Sua única companhia era o medo. Medo que sugava suas forças, trazia desespero e pavor e o fazia chorar sempre que se lembrava do acontecido. Sem os pais para ajudá-lo, não tinha ninguém com quem pudesse contar, já que sua família o olharia com desdém ao descobrir o que ele fez.

"Assassino!", iria ouvir de tios e primos. A dor ia corroer até os avós que também o odiariam depois que soubessem do ato que praticou. Em sua mente sabia que não havia mais volta. Estava sozinho.

Patrick vestia jeans azul, agora sujo de terra, com rasgos no joelho e um novo um pouco a cima do lado direito, adquirido após o terremoto. A camisa preta estava rasgada no colarinho e no ombro. No meio, uma estampa relacionada à sua banda de rock favorita. Uma forte dor de cabeça o acometeu naquela manhã e pareceu piorar quando entrou no cemitério. Tirou do bolso um frasco amarelo de Amitriptilina. Desejou água para ajudar a ingerir o medicamento. Não encontraria por ali. Parado em frente a uma lápide, deixou uma lágrima escorrer de seu rosto, enquanto fitava o nome de Thomas Keller. Ele não fazia ideia de quem era, mas ficou ali, olhando para a lápide e imaginando que logo seus pais também estariam enterrados.

E eu nem vou poder me despedir deles.

A terra já tinha tremido algumas vezes, era verdade, mas, há dois meses e meio, tudo começa a piorar, principalmente quando Annie e Larry Donovan descobrem toda a verdade por trás dos tremores. Patrick passou a se considerar um sujeito amaldiçoado, procurando evitar as pessoas na escola e em casa, isolando-se de tudo.
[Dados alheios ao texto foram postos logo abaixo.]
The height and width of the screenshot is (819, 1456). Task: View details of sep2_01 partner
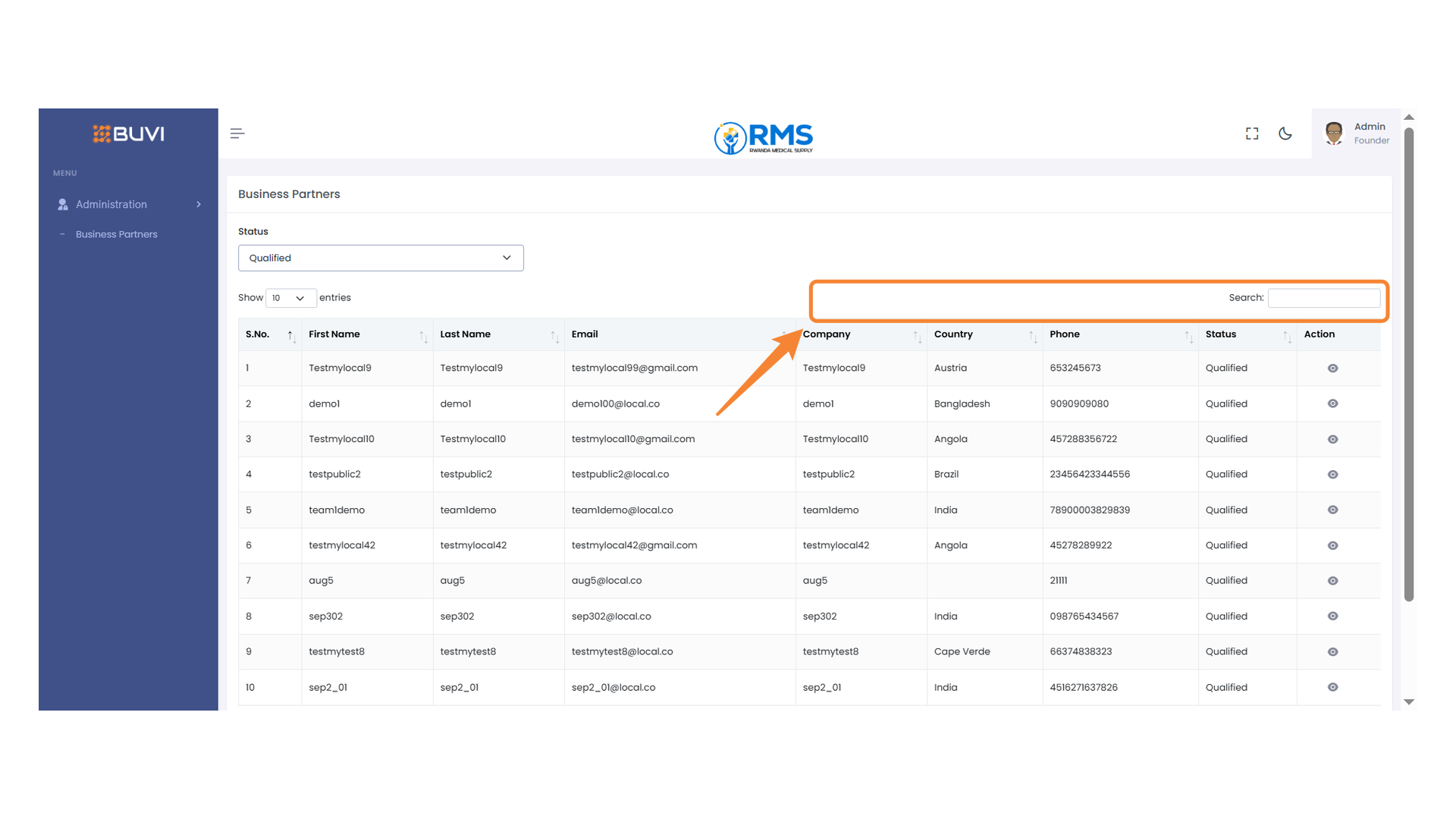(1332, 688)
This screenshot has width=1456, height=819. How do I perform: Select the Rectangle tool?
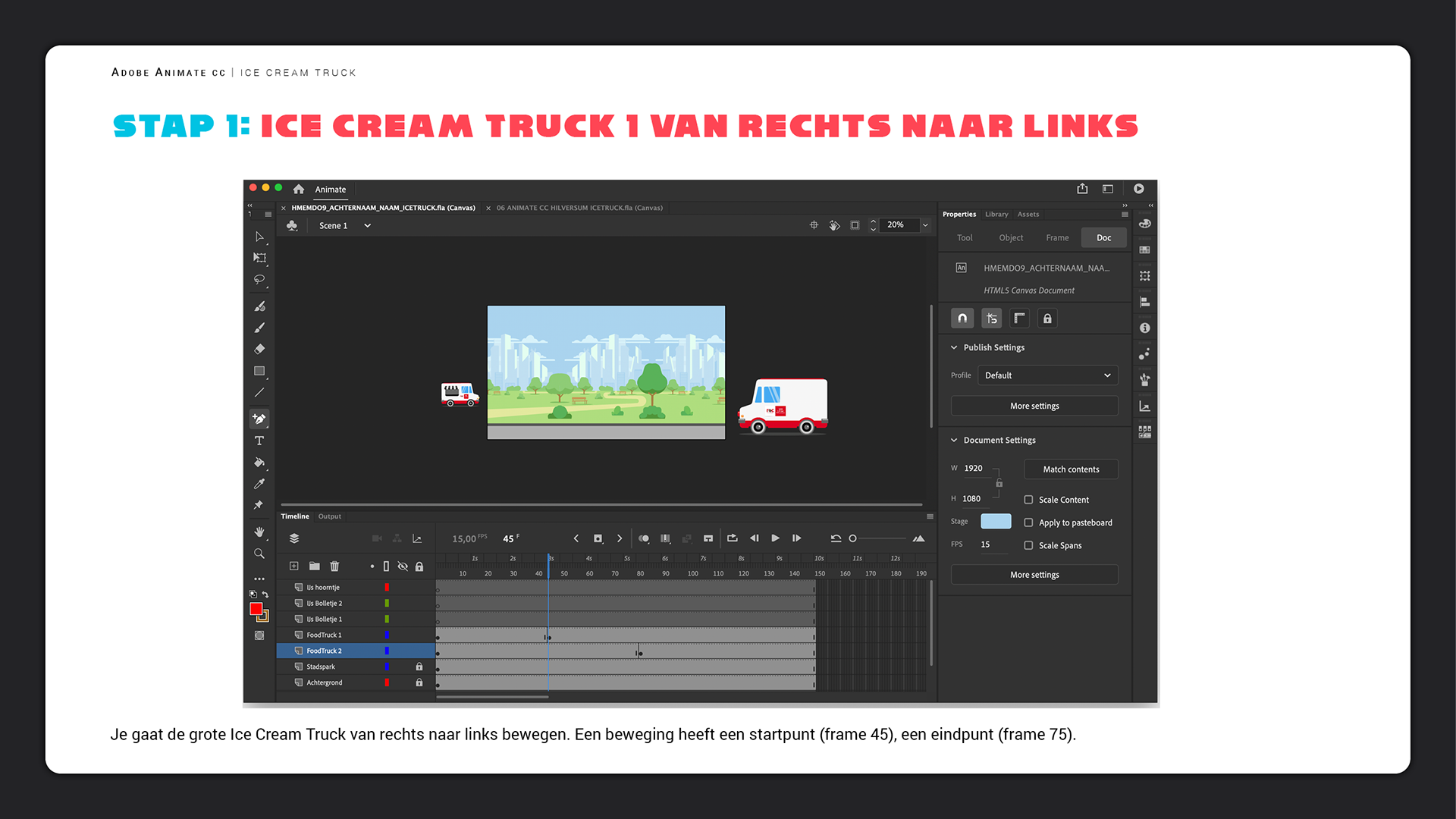click(259, 371)
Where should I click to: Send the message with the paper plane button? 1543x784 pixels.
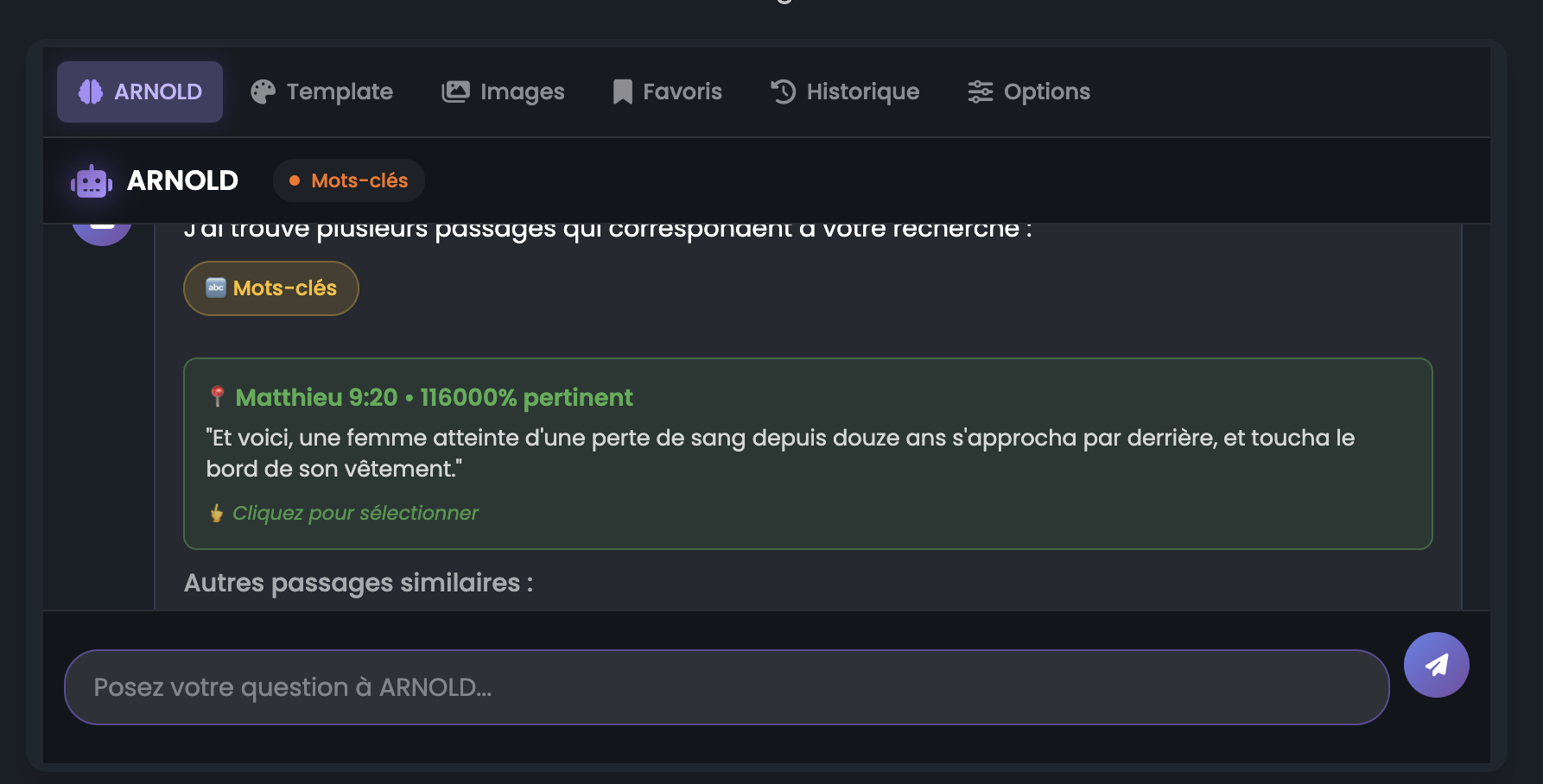click(x=1436, y=665)
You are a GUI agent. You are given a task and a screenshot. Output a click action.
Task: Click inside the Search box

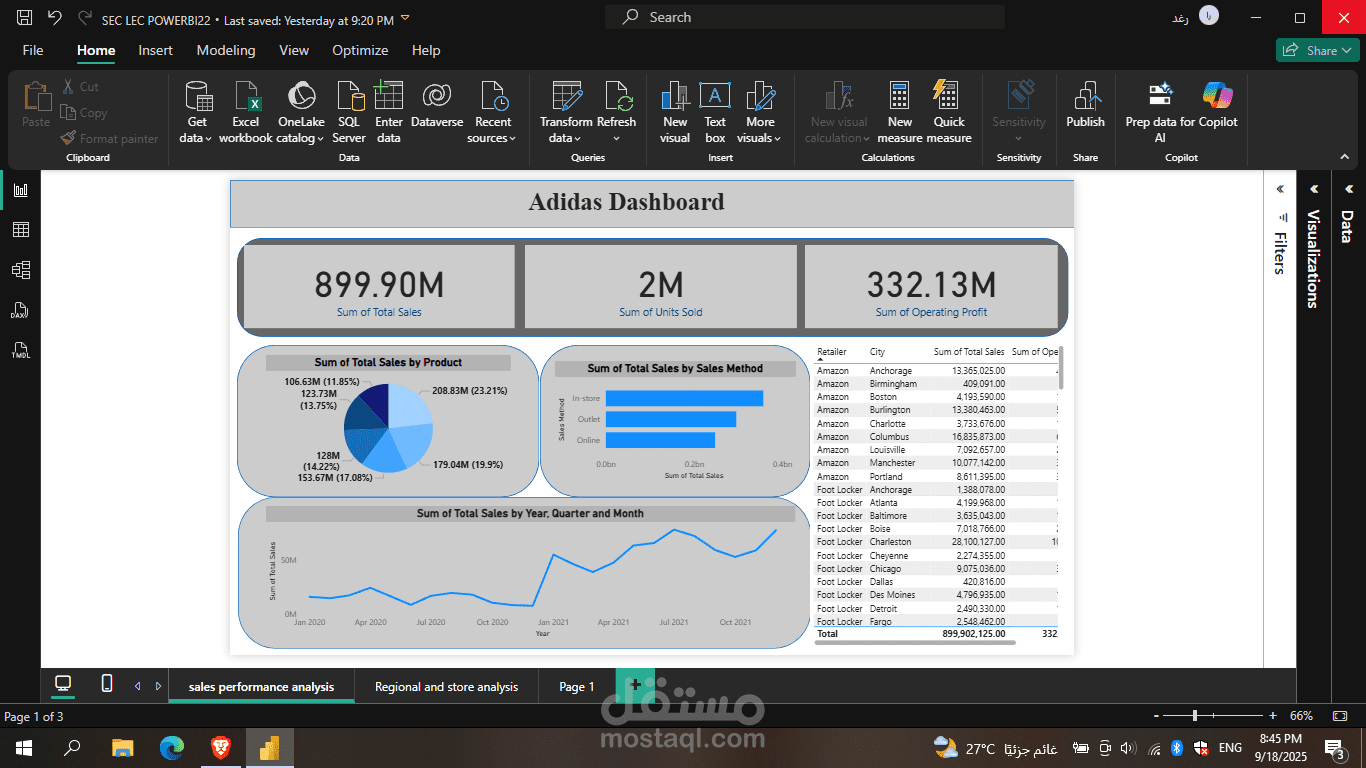tap(800, 17)
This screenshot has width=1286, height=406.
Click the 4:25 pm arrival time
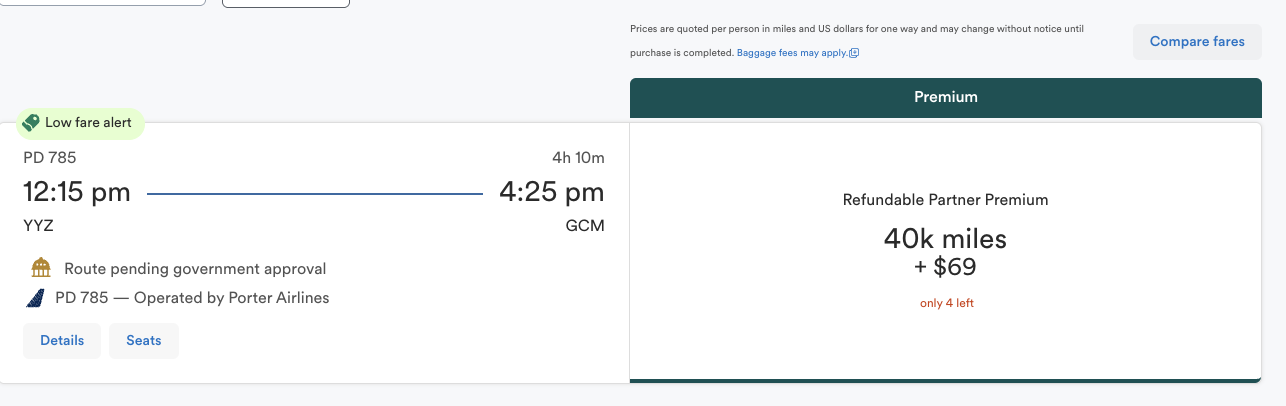click(551, 192)
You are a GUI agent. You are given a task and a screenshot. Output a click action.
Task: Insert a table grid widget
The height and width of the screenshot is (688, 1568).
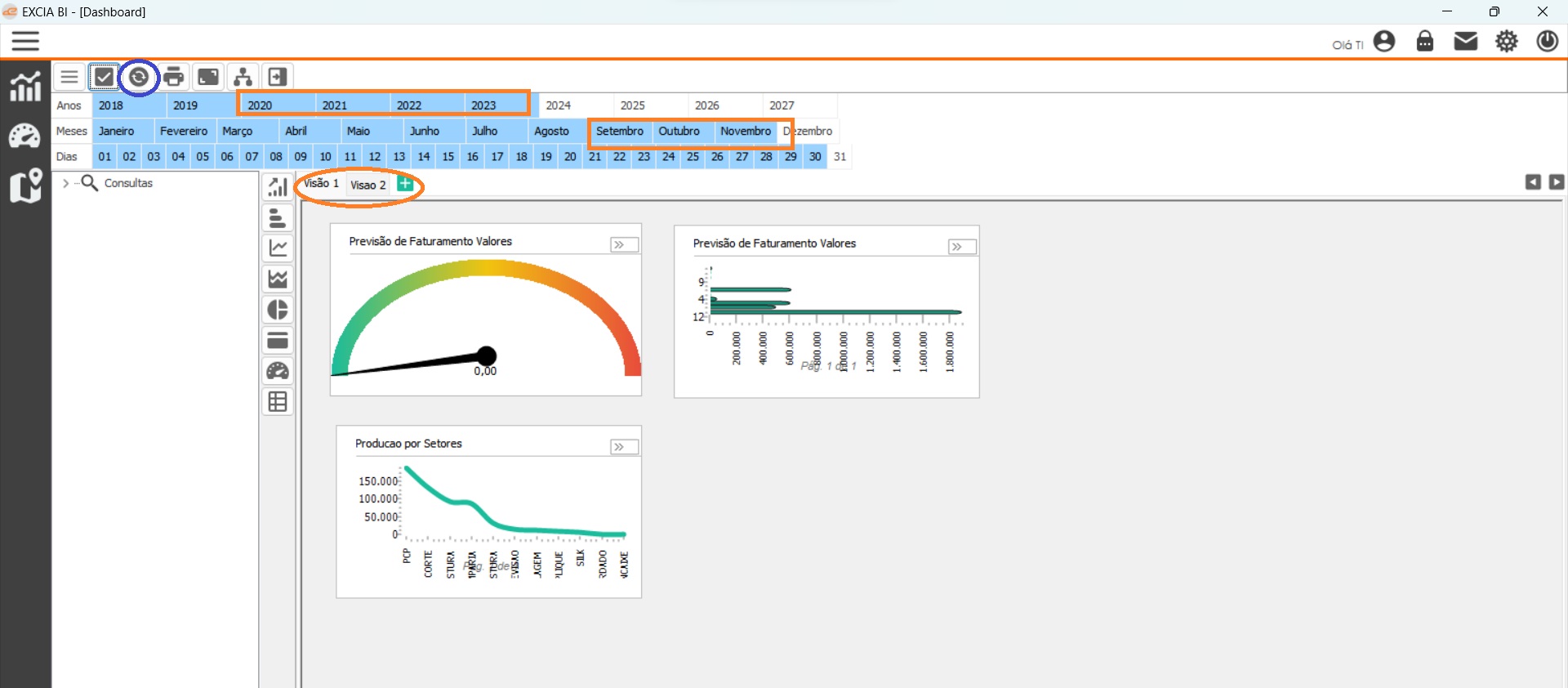(278, 402)
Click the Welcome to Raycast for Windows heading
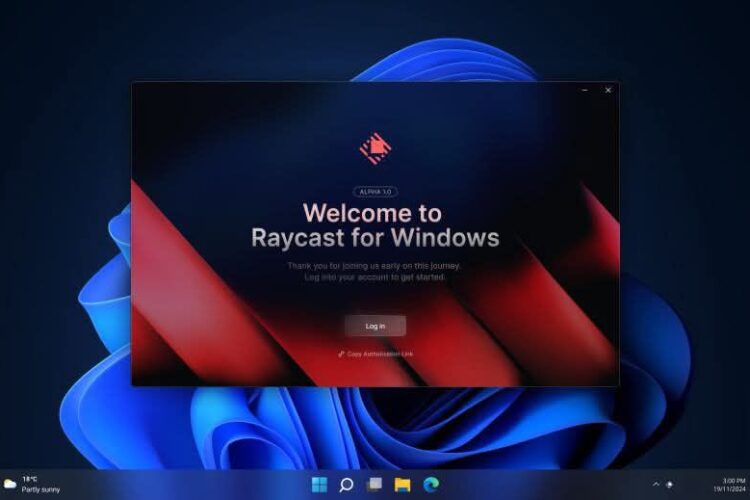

Perdido no meio de sua aflição, não percebeu que isso só fez com que as coisas ficassem ainda piores, pois seus pais (os únicos que ainda pareciam querer sua presença por perto) passaram a tentar se aproximar diversas vezes, seja para chamá-lo para comer, para ir para a escola ou para, pelo menos, sair do quarto. Nada foi válido. Chegou a ouvir sua mãe aos prantos no corredor, ouvia seu pai dizer que ia marcar uma consulta com um psiquiatra mais uma vez. Não tiveram tempo para nada disso. Sempre que chorava, Patrick sentia a terra sob seus pés, como se alertasse que ele era perigoso a todos, inclusive à natureza. E, na noite passada, quando seu pai tentou arrancá-lo à força do quarto, num ato desesperado de amor e preocupação, Patrick gritou e esperneou...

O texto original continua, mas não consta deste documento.